Mails are coming from the following mail addresses.

biryukova@dak-cat-stroitelnye-materialy-kirpich-kamen-bloki

viktor.golubev@consulfrance-stanbul.org

adelaida.egorova@mail.starce.net

akim.makarov@quake.com.ua

ilarion.korolev@judwin.demon.co.uk

& Mails are being delivered to the following addresses

yuliy.kirillov@narad.crimea.com

anisim.petuhov@smereka.com.ua

sevastyan.larionov@alex.krc.karelia.ru

oleg.rusakov@scbglobal.net

aglaya.abramova@konkovotur.ru

miroslava.tarasova@zoomlynx.com

Added to that there is this error message

ilarion.korolev@judwin.demon.co.uk: Sender address rejected: Domain not found (in reply to RCPT TO command))

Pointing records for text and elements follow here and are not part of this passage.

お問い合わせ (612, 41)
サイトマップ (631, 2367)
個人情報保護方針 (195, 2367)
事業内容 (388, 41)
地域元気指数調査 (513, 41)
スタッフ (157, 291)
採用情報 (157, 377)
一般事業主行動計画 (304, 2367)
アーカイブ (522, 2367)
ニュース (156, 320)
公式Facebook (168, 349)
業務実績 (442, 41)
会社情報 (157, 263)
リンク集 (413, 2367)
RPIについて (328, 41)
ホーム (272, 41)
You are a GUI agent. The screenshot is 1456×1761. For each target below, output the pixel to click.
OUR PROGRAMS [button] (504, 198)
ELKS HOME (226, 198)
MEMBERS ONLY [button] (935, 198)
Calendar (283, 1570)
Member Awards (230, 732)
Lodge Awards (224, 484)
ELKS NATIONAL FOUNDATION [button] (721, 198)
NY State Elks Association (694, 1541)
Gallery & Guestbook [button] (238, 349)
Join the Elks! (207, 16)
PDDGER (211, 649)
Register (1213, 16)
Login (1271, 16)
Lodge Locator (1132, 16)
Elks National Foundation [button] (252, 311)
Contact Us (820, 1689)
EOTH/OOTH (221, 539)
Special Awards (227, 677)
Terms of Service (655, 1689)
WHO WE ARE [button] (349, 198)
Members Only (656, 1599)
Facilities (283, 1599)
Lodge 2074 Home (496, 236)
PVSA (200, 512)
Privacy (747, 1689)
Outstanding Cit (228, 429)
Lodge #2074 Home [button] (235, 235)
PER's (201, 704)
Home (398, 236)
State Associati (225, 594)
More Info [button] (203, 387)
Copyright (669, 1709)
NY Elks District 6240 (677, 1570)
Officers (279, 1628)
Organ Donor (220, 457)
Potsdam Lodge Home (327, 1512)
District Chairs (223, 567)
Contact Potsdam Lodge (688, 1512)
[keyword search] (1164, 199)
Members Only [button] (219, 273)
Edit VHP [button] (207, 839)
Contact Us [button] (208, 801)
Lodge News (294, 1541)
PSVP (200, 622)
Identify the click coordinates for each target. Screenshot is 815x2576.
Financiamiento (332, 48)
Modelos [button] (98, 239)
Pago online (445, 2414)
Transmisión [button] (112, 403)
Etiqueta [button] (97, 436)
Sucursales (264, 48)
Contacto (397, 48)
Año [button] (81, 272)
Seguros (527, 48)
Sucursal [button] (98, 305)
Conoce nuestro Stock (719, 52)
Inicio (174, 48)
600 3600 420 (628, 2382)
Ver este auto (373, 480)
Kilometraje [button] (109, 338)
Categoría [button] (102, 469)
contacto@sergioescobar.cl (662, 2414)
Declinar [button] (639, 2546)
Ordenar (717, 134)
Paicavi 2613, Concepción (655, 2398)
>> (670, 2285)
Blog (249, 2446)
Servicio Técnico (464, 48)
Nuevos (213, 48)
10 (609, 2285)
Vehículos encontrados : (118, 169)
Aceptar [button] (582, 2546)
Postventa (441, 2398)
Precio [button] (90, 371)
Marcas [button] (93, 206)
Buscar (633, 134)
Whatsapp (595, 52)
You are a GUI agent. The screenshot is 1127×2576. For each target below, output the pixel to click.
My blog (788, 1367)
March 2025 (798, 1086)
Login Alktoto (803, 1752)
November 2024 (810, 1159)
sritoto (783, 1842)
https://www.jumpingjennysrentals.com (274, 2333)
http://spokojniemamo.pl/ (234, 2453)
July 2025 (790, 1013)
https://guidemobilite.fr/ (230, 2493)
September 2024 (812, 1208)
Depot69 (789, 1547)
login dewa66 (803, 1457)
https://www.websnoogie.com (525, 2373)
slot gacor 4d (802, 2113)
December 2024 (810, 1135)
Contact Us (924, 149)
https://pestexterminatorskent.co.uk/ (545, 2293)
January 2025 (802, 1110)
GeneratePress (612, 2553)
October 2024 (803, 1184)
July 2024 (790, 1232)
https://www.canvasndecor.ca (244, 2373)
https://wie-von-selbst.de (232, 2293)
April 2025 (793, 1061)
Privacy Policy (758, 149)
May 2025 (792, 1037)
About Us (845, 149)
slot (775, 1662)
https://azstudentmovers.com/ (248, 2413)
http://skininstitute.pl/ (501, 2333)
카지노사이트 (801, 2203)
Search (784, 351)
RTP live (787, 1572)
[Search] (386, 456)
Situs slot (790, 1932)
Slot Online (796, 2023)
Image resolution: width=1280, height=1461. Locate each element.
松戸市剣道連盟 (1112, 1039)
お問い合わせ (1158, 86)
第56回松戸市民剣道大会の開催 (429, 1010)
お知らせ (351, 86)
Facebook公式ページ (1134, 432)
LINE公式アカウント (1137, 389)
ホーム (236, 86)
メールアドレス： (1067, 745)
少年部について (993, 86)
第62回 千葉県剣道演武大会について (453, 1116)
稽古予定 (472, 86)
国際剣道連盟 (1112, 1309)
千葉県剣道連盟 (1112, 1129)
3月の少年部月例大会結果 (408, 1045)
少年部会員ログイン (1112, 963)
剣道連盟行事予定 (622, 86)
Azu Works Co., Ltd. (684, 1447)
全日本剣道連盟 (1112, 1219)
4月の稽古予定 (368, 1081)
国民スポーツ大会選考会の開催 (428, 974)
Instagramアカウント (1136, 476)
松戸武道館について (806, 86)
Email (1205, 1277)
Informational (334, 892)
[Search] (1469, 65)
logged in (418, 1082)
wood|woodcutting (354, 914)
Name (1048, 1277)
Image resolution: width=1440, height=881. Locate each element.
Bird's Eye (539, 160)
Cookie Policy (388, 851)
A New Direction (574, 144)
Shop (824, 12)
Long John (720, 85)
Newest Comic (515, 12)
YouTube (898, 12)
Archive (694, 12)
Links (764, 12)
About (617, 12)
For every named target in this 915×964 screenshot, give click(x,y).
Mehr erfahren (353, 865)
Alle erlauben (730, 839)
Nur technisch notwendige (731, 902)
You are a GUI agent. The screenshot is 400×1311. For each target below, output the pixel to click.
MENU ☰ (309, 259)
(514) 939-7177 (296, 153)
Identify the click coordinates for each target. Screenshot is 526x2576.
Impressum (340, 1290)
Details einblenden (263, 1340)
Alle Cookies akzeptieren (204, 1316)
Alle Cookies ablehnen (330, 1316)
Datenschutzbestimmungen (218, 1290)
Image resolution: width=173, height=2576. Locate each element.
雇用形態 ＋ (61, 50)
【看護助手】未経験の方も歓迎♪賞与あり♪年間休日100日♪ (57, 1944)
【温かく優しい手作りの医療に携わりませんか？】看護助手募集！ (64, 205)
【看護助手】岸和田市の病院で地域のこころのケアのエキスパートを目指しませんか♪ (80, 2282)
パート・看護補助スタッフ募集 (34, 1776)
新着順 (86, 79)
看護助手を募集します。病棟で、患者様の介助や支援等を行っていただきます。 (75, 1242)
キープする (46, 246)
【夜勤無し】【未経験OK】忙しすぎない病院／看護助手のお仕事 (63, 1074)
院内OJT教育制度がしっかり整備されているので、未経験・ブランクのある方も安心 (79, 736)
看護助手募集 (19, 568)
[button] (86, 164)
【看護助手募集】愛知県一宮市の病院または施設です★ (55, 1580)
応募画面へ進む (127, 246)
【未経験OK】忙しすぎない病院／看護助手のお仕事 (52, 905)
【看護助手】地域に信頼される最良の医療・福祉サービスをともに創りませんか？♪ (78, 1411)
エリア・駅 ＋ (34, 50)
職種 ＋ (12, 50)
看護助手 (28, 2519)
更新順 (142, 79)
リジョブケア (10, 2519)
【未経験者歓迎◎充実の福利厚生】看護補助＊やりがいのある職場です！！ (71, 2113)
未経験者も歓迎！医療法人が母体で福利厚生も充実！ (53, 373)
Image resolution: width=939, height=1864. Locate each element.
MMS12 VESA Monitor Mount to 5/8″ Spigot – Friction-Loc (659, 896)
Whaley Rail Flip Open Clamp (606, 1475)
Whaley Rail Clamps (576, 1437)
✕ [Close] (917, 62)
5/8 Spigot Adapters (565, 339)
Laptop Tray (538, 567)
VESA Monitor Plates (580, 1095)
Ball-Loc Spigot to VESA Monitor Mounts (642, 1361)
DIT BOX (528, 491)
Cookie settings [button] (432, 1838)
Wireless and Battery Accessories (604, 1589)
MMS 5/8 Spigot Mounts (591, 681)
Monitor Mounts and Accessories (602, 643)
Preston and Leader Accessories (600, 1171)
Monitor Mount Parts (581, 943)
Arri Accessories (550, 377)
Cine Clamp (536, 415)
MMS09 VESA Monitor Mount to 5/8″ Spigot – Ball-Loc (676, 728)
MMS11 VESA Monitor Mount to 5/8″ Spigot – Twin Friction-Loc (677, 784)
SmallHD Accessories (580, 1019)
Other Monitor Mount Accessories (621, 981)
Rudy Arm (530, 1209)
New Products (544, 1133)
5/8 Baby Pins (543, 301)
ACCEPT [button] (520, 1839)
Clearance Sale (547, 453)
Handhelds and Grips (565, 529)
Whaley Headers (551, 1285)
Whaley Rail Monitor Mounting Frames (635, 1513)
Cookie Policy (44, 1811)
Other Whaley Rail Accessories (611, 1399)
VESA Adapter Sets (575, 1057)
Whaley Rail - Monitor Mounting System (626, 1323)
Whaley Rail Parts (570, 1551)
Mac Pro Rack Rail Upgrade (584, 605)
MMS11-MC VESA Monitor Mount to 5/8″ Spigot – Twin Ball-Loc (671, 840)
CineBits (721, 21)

& then you have a number of empty from (sender) addresses

from=<>

Which probably means the sender address is fake. But postfix is letting the mails through anyway, I think it is save to say that you have a problem.

Answer 2

Empty from(sender) address usually means that your server is sending MAILER-DAEMON messages such as: "Undelivered Mail Returned to Sender" sometimes it may be backscatter.

Nov 17 09:47:18 localhost postfix/qmgr[21748]: C16D772BB5: from=<ilarion.korolev@judwin.demon.co.uk>, size=34250, nrcpt=1 (queue active)
Nov 17 09:47:19 localhost postfix/smtp[27704]: C16D772BB5: host imx1.rambler.ru[81.19.66.235] said: 450 4.1.8 <ilarion.korolev@judwin.demon.co.uk>: Sender address rejected: Domain not found (in reply to RCPT TO command)
Nov 17 09:47:20 localhost postfix/smtp[27704]: C16D772BB5: to=<88nika108@rambler.ru>, relay=imx1.rambler.ru[81.19.66.234]:25, delay=17125, delays=17123/0.02/1.3/0.2, dsn=4.1.8, status=deferred (host imx1.rambler.ru[81.19.66.234] said: 450 4.1.8 <ilarion.korolev@judwin.demon.co.uk>: Sender address rejected: Domain not found (in reply to RCPT TO command))

If your domain address is judwin.demon.co.uk then it doesn't have correct DNS entery. Otherwise it seems that your server is an open mail relay or at least it doesn't verify sender addresses for outgoing mails.